Upon concluding that it’s important to commit to the taking on the challenge of having a happy holiday season, in Part 2 let’s now take a look at some of the specific strategies you can employ in order to surmount the challenges of the holiday season and keep in mind what’s most important.
Practical Challenges: Remember Hofstadter’s Law
The first major category of challenges posed by the holidays are practical challenges. This category includes things like losing time because of winter weather, increased commutes, or general over-commitment, but it also includes the physical challenges associated with decreased Vitamin D, difficulty exercising, and change of diet.

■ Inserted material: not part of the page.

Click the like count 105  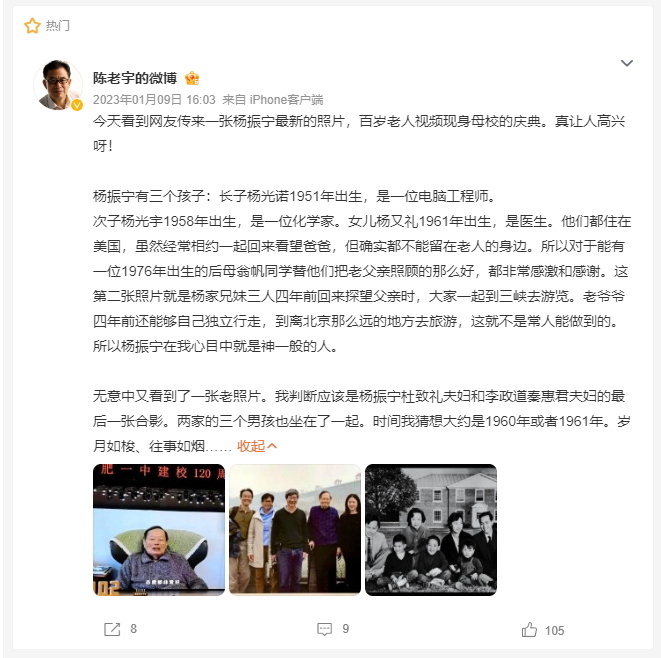[554, 631]
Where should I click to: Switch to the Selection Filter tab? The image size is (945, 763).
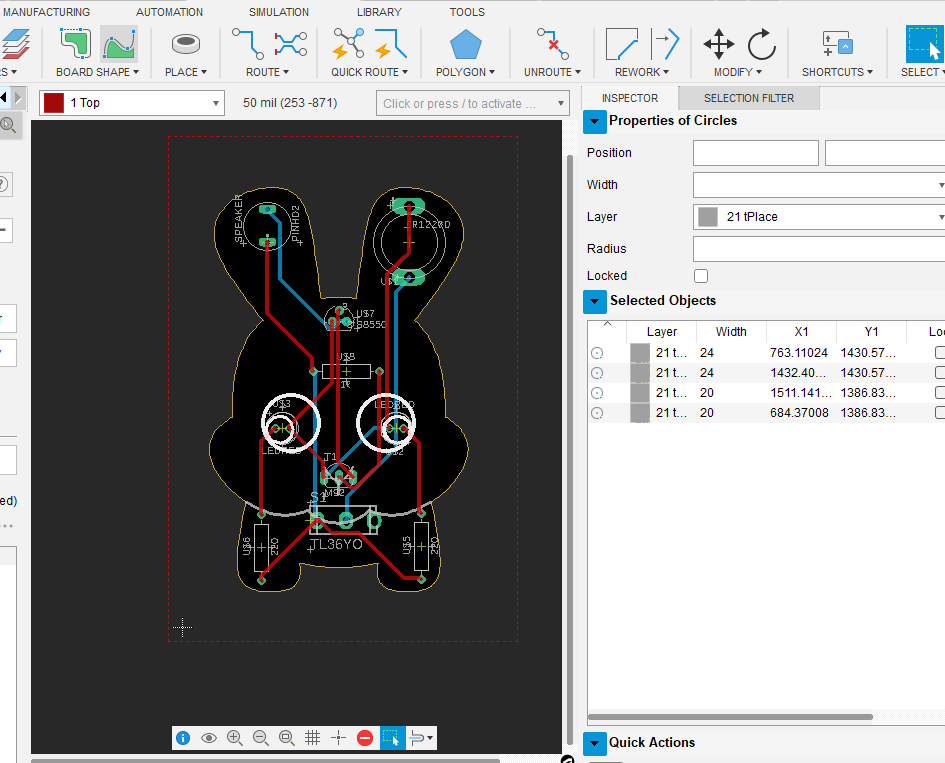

One of the simplest and most effective strategies when dealing with these practical challenges is to follow a rule coined by scientist and author Doug Hofstadter, who wrote: “It always takes longer than you think it will take, even when you take into account Hofstadter’s Law.”
By simply allowing yourself more time than you would otherwise feel necessary, you can prevent yourself from feeling trapped or disappointed by the inability to maintain the same type of timeliness that may be feasible at other times of the year.
By extension, not only should you expect to take more time than expected for practical, day-to-day affairs, but you should also try your best to accept and celebrate the differences that the holiday season brings. It is said that there is a season for everything, and by becoming aware of the unique challenges that the holiday season poses, many of the physical limitations can become transformed into wonderful opportunities.
In the spring and summer months, both the natural world as well as our own bodies extend outward, growing and becoming strong and vibrant. But without the winter, there is no opportunity to have spring. In this sense, consider the practical challenges associated with winter and the holiday season as the inward coiling of the spring that is entirely necessary for it to explode outward in the spring and summer.
Personal Challenges: Try to Manage Expectations
The theme of managing expectations reverberates not only through our individual thinking about the practical challenges that the holiday season poses for everyone, but also becomes even more important in the interpersonal world.
Because when we place expectations on our own time, it is only our own schedule that can become frustrated. But when we place expectations on other people – whether it be to act in a certain way, to uphold certain traditions, to make certain choices, or even just to be a particular way – then we have the potential to reciprocally frustrate both ourselves and another person, creating a negative spiral.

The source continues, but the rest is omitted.